SET PROBLEM 1
Copy the rows word for word, from the first row up to and including the line with "center [1117, 119].".

PAGE EXTRACT
This repo targets Python 3.10.

python -m venv .venv
. .venv/Scripts/activate  # Windows PowerShell: .\.venv\Scripts\Activate.ps1
pip install -e .

If you also want lint, type-check, and test tooling:

pip install -e .[dev]

EAR-VAE

stereo2spatial uses EAR-VAE as the latent audio codec layer for training, validation generation, bundle export, and inference.

EAR-VAE links:

• Hugging Face: https://huggingface.co/earlab/EAR_VAE
• GitHub: https://github.com/Eps-Acoustic-Revolution-Lab/EAR_VAE

When you use an exported bundle such as stereo2spatial-v1, the required EAR-VAE assets can be bundled alongside the model. When you run directly from a training checkpoint or enable decoded validation generations during training, you should provide EAR-VAE checkpoint/config paths explicitly.

Inference With stereo2spatial-v1

Pretrained v1 bundle:

• Hugging Face model: https://huggingface.co/francislabounty/stereo2spatial-v1

1. Download the bundle

The simplest path is downloading the full exported bundle into one directory.

SET PROBLEM 2
Rewrite the setup instructions from "pip install -e .[dev]" up to and including "checkpoint/config paths explicitly.", putting "encoder" in place of "codec".

MATERIAL FOR THIS EXERCISE
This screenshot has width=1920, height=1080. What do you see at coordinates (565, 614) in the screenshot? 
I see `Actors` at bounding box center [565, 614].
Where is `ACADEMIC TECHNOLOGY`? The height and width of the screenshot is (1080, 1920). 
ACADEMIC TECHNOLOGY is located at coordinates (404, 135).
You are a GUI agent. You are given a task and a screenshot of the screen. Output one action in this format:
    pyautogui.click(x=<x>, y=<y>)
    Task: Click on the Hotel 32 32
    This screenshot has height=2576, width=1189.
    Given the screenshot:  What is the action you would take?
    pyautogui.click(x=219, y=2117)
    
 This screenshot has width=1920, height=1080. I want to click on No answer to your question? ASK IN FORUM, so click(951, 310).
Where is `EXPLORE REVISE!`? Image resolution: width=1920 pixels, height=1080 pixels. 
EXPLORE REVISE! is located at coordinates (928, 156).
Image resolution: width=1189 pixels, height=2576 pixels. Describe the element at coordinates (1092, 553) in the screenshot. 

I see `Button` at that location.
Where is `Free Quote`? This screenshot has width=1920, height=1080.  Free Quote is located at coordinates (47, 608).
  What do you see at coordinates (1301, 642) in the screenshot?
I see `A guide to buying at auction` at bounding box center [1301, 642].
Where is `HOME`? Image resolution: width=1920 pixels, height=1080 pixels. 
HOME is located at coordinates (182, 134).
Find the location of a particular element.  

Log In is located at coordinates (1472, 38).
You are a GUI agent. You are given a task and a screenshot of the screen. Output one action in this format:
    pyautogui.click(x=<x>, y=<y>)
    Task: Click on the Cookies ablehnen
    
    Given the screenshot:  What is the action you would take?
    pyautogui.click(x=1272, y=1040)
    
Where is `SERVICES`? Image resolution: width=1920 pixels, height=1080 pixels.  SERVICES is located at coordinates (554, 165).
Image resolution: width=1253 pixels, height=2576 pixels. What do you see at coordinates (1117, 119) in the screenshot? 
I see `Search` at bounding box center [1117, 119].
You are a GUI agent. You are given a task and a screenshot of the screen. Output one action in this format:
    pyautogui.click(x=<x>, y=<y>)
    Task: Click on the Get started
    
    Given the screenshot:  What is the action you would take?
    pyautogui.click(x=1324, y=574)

WORKED SOLUTION 1
This screenshot has width=1920, height=1080. What do you see at coordinates (565, 614) in the screenshot? 
I see `Actors` at bounding box center [565, 614].
Where is `ACADEMIC TECHNOLOGY`? The height and width of the screenshot is (1080, 1920). 
ACADEMIC TECHNOLOGY is located at coordinates (404, 135).
You are a GUI agent. You are given a task and a screenshot of the screen. Output one action in this format:
    pyautogui.click(x=<x>, y=<y>)
    Task: Click on the Hotel 32 32
    This screenshot has height=2576, width=1189.
    Given the screenshot:  What is the action you would take?
    pyautogui.click(x=219, y=2117)
    
 This screenshot has width=1920, height=1080. I want to click on No answer to your question? ASK IN FORUM, so click(951, 310).
Where is `EXPLORE REVISE!`? Image resolution: width=1920 pixels, height=1080 pixels. 
EXPLORE REVISE! is located at coordinates (928, 156).
Image resolution: width=1189 pixels, height=2576 pixels. Describe the element at coordinates (1092, 553) in the screenshot. 

I see `Button` at that location.
Where is `Free Quote`? This screenshot has width=1920, height=1080.  Free Quote is located at coordinates (47, 608).
  What do you see at coordinates (1301, 642) in the screenshot?
I see `A guide to buying at auction` at bounding box center [1301, 642].
Where is `HOME`? Image resolution: width=1920 pixels, height=1080 pixels. 
HOME is located at coordinates (182, 134).
Find the location of a particular element.  

Log In is located at coordinates (1472, 38).
You are a GUI agent. You are given a task and a screenshot of the screen. Output one action in this format:
    pyautogui.click(x=<x>, y=<y>)
    Task: Click on the Cookies ablehnen
    
    Given the screenshot:  What is the action you would take?
    pyautogui.click(x=1272, y=1040)
    
Where is `SERVICES`? Image resolution: width=1920 pixels, height=1080 pixels.  SERVICES is located at coordinates (554, 165).
Image resolution: width=1253 pixels, height=2576 pixels. What do you see at coordinates (1117, 119) in the screenshot? 
I see `Search` at bounding box center [1117, 119].

WORKED SOLUTION 2
pip install -e .[dev]

EAR-VAE

stereo2spatial uses EAR-VAE as the latent audio encoder layer for training, validation generation, bundle export, and inference.

EAR-VAE links:

• Hugging Face: https://huggingface.co/earlab/EAR_VAE
• GitHub: https://github.com/Eps-Acoustic-Revolution-Lab/EAR_VAE

When you use an exported bundle such as stereo2spatial-v1, the required EAR-VAE assets can be bundled alongside the model. When you run directly from a training checkpoint or enable decoded validation generations during training, you should provide EAR-VAE checkpoint/config paths explicitly.